We did a Wyndham sampler package one time because it we wanted to book a week on the Big Island and it was a cost competitive way to do that by itself.  IN addition it gave us a window to decide if we wanted to stay with DRI or move to Wyndham.


----------



## TUGBrian (Mar 29, 2016)

they are one of the only major developers to have an official deedback program for owners who cant sell and want out!


----------



## JudyS (Mar 29, 2016)

T_R_Oglodyte said:


> ....
> We are resale purchasers in the DRI system.  We have also strategically made developer purchases from DRI where we perceived that the incremental benefits obtained were worth the incremental cost. But we did so with eyes wide open....


Steve, what were the benefits that enticed you to make developer purchases? I am not familiar with DRI. I'd expect some really good benefits before an expert Tugger such as you paid developer prices.


----------



## artringwald (Mar 29, 2016)

DRI complaint #1 seems to be their sales tactics. Many have had unpleasant an experience when they attended a presentation and didn't buy, and buyers have had regrets when they discover they were deceived or lied to. What I don't know is if the DRI sales tactics are worse than other timeshare companies. The solution is not to attend presentations unless you're sure you're well informed and are also resistant to the tactics they're certain to use.

DRI complaint #2 is their reputation for buying up other timeshare companies. We bought from Sunterra back in 2004. Sunterra wanted to kept the maintenance fees low, to make it easier to sell the timeshares, but they tended to neglect the upkeep of the properties and weren't good at managing their own expenses. They were headed to bankruptcy. DRI came in, increased the MF's, but also worked to get the properties back into good shape. I believe this scenario has been repeated for several other timeshare companies.

▶ _PROBLEMS_
a – In the timeshare forum thread, what did Sunterra want to keep low to make its timeshares easier to sell?
b – Retype the part of the timeshare forum thread starting with "they are one" and going on through "eyes wide open....".
c – Write what comes next in the timeshare forum thread, picking up after its last sentence.
The listing that comes after the timeshare forum thread is not needed.

▶ _DATA EXTRACT_
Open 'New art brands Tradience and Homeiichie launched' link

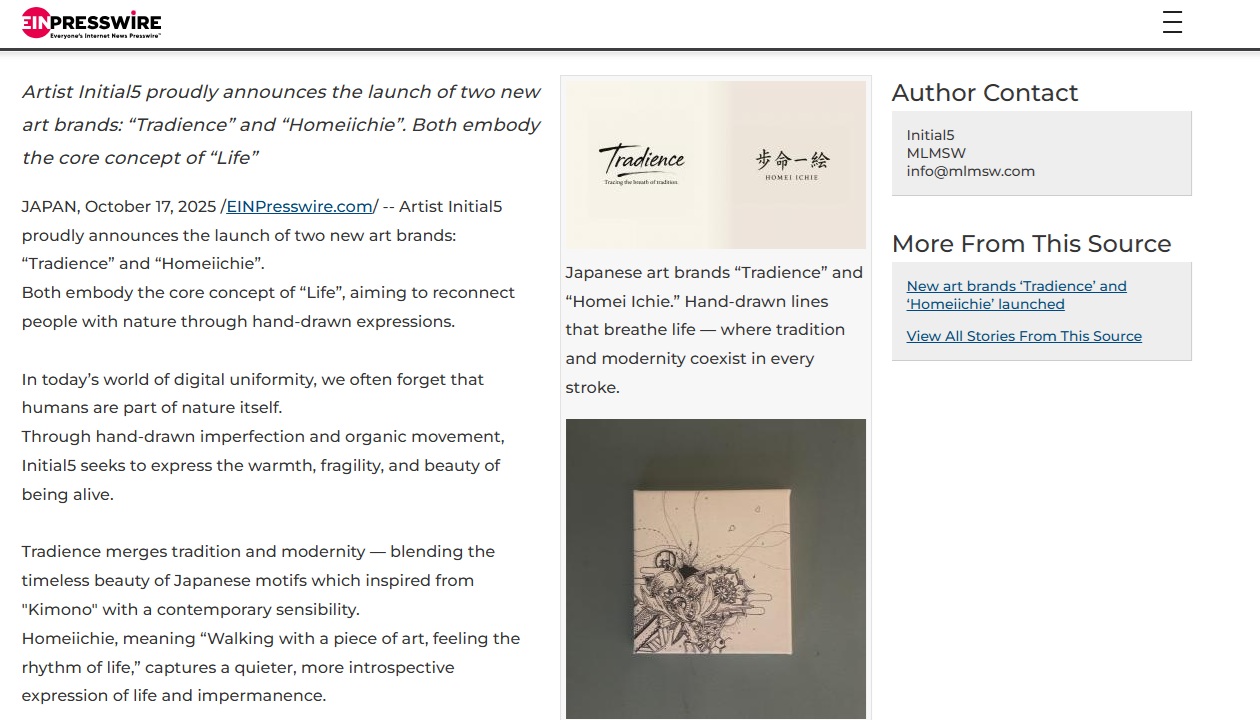[x=1016, y=295]
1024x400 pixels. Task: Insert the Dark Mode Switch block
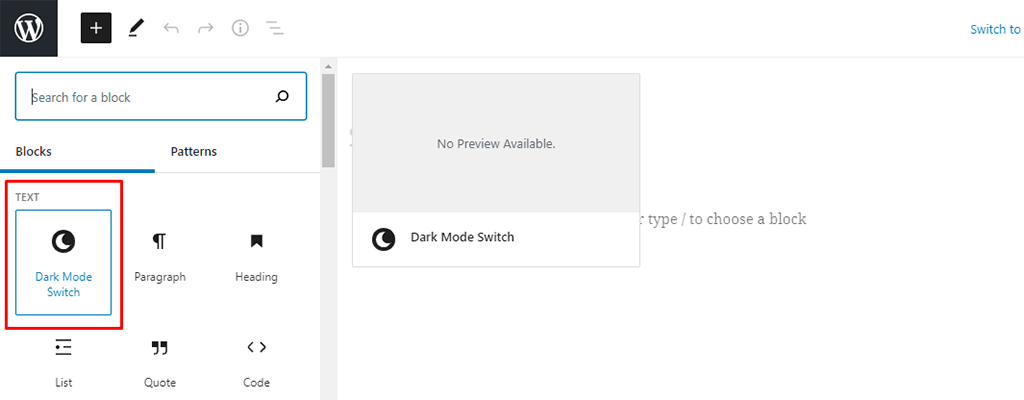click(64, 262)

▶ _FINAL ANSWERS_
a – The maintenance fees.

b –
they are one of the only major developers to have an official deedback program for owners who cant sell and want out!


----------



## JudyS (Mar 29, 2016)

T_R_Oglodyte said:


> ....
> We are resale purchasers in the DRI system.  We have also strategically made developer purchases from DRI where we perceived that the incremental benefits obtained were worth the incremental cost. But we did so with eyes wide open....

c –
DRI complaint #3 - the MF's are too high. The fees for deeded weeks at DRI owned properties seem to be reasonable. The fees for points go up because DRI charges a considerable amount for managing the trust that is set up for each collection of resorts. Owners are willing to pay extra because the points program is quite convenient to use. When combined with membership in The Club, you can book any number of days, saved unused points to the next year, borrow points from the next year, get discounts for last minute bookings, and use points for for cruises, airfare, hotel, and car rentals. The more points you own, the more benefits and perks are available. Just keep in mind that if you buy resale, The Club membership is not transferable.

Why do we like DRI? The employees at the resorts (that aren't in sales) have always been friendly and helpful. DRI seems to treat their employees fairly, and we see the same smiling faces year after year. The rooms are always clean, the grounds are well maintained, and the kitchens are well equipped. As they acquire more properties, there's more choices for places to stay.


----------



## dougp26364 (Mar 29, 2016)

Mole351 said:


> Hi all. I hope this is the right place to post this.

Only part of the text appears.